Salomon Snowboards & Bonfire Snowboarding F2.0-Color - salomon-gear 
Salomon Snowboards & Bonfire Snowboarding F4.0-Black - salomon-gear
Salomon Snowboards & Bonfire Snowboarding F3.0-Grey/Black - salomon-gear
it's amazing what looking at their site will do. Don't be so fucking lazy.


----------



## rage2122 (Aug 22, 2012)

BurtonAvenger said:


> Salomon Snowboards & Bonfire Snowboarding F2.0-Color - salomon-gear
> Salomon Snowboards & Bonfire Snowboarding F4.0-Black - salomon-gear
> Salomon Snowboards & Bonfire Snowboarding F3.0-Grey/Black - salomon-gear
> it's amazing what looking at their site will do. Don't be so fucking lazy.


Thanks for that but still does not answer if they replaced them with a fully different Fseries boot or slightly tweaked things and renamed them.


----------



## BurtonAvenger (Aug 14, 2007)

Do you lack deductive reasoning?
F2.0= 20 3.0= 22 4.0 = 24 look


----------



## rage2122 (Aug 22, 2012)

BurtonAvenger said:


> Do you lack deductive reasoning?
> F2.0= 20 3.0= 22 4.0 = 24 look


So honestly not meant as a troll and it was a legit question which I had post looking at the Salomon website. 

There have not been F24s for several years, and the 20/22s were a way different boot than the F3/4.0 (3D weblace as an example). 

All I was looking for was a simple "yeah there was an announcement" or maybe someone connected with Salomon to confirm.
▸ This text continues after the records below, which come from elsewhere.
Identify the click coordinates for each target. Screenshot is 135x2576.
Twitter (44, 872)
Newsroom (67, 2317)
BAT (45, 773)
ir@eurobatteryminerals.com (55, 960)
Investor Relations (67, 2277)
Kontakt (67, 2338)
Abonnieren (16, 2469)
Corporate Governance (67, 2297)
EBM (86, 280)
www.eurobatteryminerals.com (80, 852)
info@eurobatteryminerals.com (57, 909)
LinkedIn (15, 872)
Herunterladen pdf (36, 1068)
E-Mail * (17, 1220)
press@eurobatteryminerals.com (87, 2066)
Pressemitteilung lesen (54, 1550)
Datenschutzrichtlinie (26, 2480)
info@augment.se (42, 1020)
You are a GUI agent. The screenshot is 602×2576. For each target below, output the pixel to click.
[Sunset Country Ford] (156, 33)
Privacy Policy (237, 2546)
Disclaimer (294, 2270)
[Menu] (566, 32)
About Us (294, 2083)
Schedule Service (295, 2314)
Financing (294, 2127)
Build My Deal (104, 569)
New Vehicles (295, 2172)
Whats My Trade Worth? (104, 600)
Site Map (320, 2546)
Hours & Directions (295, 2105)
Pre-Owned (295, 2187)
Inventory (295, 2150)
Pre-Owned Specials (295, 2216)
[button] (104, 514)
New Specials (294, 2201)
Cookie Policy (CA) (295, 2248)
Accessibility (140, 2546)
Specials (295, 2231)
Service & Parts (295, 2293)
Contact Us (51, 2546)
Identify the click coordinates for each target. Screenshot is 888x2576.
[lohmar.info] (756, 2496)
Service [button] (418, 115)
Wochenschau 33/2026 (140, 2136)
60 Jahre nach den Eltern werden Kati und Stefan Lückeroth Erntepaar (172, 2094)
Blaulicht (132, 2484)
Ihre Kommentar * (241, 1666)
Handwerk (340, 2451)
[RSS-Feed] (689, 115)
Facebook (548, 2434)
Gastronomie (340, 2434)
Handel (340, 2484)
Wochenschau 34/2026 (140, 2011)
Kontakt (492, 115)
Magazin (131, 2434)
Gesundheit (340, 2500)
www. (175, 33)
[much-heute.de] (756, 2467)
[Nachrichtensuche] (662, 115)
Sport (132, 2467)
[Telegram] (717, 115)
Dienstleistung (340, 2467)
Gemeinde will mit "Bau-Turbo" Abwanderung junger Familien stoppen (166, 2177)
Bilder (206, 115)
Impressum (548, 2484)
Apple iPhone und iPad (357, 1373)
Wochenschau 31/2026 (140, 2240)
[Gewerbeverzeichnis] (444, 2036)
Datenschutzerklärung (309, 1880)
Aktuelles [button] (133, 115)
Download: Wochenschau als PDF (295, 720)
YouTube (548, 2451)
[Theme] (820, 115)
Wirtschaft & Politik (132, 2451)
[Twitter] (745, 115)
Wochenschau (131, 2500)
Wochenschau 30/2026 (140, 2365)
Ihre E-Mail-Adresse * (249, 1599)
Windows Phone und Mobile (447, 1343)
I had done my searching prior to posting but found nothing clear. 

Their website is terrible for product info and comments referencing boots that have not been made for years have not made it any clearer.


----------



## SnowDragon (Apr 23, 2012)

rage2122 said:


> So honestly not meant as a troll and it was a legit question which I had post looking at the Salomon website.
> 
> There have not been F24s for several years, and the 20/22s were a way different boot than the F3/4.0 (3D weblace as an example).
> 
> ...


Yes, Salomon's website is not especially helpful - you should have seen it over the last two years; it's actually improved!

Burton Avenger is correct, if not charming (you should check his website - "The Angry Snowboarder" to understand his "approach"). The F series boots have been revamped this year, as have Salomon's bindings. Last year they introduced the new line with the F4.0, which would correspond to the F24 in previous years. This year they replaced the F22 and F20 per BA's post above.

The new wrap system IS an improvement over the usual lace system.
You should check them out.


----------